Graduate School Application Process
- Discover your interests and career goals: It is never too early to start exploring career interests. As early as freshman and sophomore year, meet with faculty to find out more about the different academic areas that interest you.
- Get research and work experience: This will help you get a sense of what you would actually like to do. Also, it will add to your credentials when applying to graduate school.
- Meet with advisors: Discuss your graduate school plans and what programs best suit your interests with your faculty advisor and/or a career counselor. Your department chair and academic advisor, or the pre-law and pre-health advisors may also be a good resource.

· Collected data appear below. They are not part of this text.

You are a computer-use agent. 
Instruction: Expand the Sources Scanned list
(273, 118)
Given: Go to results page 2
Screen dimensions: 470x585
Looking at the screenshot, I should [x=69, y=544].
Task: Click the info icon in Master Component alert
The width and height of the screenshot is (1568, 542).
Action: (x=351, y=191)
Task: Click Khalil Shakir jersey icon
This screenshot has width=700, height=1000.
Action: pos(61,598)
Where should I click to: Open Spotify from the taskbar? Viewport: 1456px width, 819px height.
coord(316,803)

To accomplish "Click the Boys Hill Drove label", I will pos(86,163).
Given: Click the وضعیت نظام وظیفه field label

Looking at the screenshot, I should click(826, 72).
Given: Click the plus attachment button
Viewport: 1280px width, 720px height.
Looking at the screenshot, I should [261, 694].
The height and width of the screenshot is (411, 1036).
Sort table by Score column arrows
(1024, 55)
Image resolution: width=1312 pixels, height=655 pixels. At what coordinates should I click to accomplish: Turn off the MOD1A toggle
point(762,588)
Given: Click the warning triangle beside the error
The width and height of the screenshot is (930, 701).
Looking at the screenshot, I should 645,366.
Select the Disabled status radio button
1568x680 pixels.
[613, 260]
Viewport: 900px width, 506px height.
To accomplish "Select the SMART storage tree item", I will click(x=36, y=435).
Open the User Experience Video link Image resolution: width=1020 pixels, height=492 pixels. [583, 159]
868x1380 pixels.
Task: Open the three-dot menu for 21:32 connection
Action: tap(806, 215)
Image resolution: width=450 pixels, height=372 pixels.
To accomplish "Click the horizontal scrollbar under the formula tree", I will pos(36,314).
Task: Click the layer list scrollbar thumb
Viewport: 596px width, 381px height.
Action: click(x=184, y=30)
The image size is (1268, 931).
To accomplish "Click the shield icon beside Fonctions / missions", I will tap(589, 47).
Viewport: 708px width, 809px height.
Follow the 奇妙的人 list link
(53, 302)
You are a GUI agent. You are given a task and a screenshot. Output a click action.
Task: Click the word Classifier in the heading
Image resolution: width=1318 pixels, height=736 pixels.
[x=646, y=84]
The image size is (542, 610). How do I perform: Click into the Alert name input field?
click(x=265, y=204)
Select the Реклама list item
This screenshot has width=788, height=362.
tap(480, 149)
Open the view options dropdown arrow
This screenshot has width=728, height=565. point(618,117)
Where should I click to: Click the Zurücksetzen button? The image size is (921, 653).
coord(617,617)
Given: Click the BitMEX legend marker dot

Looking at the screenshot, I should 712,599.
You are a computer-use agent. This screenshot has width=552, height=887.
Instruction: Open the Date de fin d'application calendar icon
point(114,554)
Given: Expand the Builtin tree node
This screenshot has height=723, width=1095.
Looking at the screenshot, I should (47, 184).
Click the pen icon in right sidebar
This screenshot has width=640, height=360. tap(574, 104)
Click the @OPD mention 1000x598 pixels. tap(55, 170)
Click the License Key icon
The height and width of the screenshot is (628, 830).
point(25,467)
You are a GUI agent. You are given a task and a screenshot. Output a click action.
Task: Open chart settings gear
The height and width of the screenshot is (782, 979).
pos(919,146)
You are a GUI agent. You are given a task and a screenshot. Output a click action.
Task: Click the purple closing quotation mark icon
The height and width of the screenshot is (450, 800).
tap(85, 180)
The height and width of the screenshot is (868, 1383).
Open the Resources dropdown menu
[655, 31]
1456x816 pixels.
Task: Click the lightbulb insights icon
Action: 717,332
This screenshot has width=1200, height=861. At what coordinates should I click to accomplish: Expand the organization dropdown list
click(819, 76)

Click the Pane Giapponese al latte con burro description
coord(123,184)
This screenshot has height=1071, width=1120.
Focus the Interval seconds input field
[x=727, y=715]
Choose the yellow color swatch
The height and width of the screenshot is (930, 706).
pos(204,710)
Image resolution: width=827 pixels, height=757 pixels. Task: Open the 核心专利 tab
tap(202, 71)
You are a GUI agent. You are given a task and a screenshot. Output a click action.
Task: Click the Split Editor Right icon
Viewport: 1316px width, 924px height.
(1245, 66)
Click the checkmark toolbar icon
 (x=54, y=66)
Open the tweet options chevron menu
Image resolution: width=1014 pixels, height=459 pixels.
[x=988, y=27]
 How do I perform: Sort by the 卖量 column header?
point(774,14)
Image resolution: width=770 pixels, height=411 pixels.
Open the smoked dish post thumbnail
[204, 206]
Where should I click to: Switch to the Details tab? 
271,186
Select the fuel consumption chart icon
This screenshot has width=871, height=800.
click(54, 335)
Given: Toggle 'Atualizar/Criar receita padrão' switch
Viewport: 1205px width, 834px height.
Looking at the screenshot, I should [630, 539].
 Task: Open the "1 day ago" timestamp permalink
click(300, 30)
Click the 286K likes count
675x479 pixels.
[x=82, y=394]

- Request information: Start getting information about graduate school programs in the beginning of the spring semester of your junior year. Check out the program’s website, and explore resources in the O’Malley Library and GSFA office.
- Take required standardized tests: Determine what, if any, standardized tests the institutions you are applying to require. Prepare for the test by taking a practice exam, taking a prep course or working through a preparation guide. There are reviews for prep courses at reviews.com (http://www.reviews.com/gre-prep-courses/). Required tests include:
- Dental Admission Testing (DAT)
Graduate Management Admission Test (GMAT)
Graduate Record Examinations (GRE)
Law School Admission Test (LSAT)
Medical College Admission Test (MCAT)
Optometry Admission Test (OAT)
Pharmacy College Admission Test (PCAT)
Test of English as a Foreign Language (TOEFL)
The Praxis Series Tests
Miller Analogies Tests (MAT)
- Prepare and send your applications: Preparing a strong application for graduate school is time consuming. Find out application deadlines and start well in advance (spring of your junior year).
- Take note of what documents are required. Transcripts can be ordered from the Registrar’s office. If you’ve studied elsewhere, remember to request those transcripts as well. Be sure that the appropriate standardized test scores are sent to the schools on your list that require them.
- Your essay or statement of purpose is your opportunity to tell them what you want to do in graduate school and why. Put a lot of thought into it. Ask a trusted advisor to read and comment on it.
- Take note of how many letters of recommendation are requested. Choose people who know you well and with whom you have worked closely. Help them write the best possible letter for you by giving them a copy of your résumé, a good paper you wrote in their class, or anything that would help them write specifically about their experience of you.
- Send out all applications in the fall. Follow up to confirm that your application materials have been received. Do this more than a month before each school’s notification deadline, typically February or March.
- Prepare for interviews: Some schools interview applicants. Check to see if the schools you have selected conduct interviews. If you are invited for an interview, you should prepare for it. Anticipate questions that might arise. Do your homework. Familiarize yourself with the program. Come with a few of your own questions — ones that cannot be answered from brochures or catalogs. Ask your questions after the formal interview is complete. Asking thoughtful questions about the program will demonstrate your interest in it. Make use of the Center for Career Development’s mock interview procedure, where you can practice interviewing techniques.
- Negotiate acceptance: Many school have notification deadlines in April. If you are not notified by this date, or have heard from other schools and need to make a decision, you can (in some cases) get a decision over the phone. Explain your situation and say that you want to be informed of the status of your application. This is also a good time to bargain. For instance, if you have been accepted to school A with a given financial package, then inquire if school B can offer you more. Assistance is available in Ph.D. programs in the form of teaching and research assistantships and graderships, which pay a monthly wage for these duties.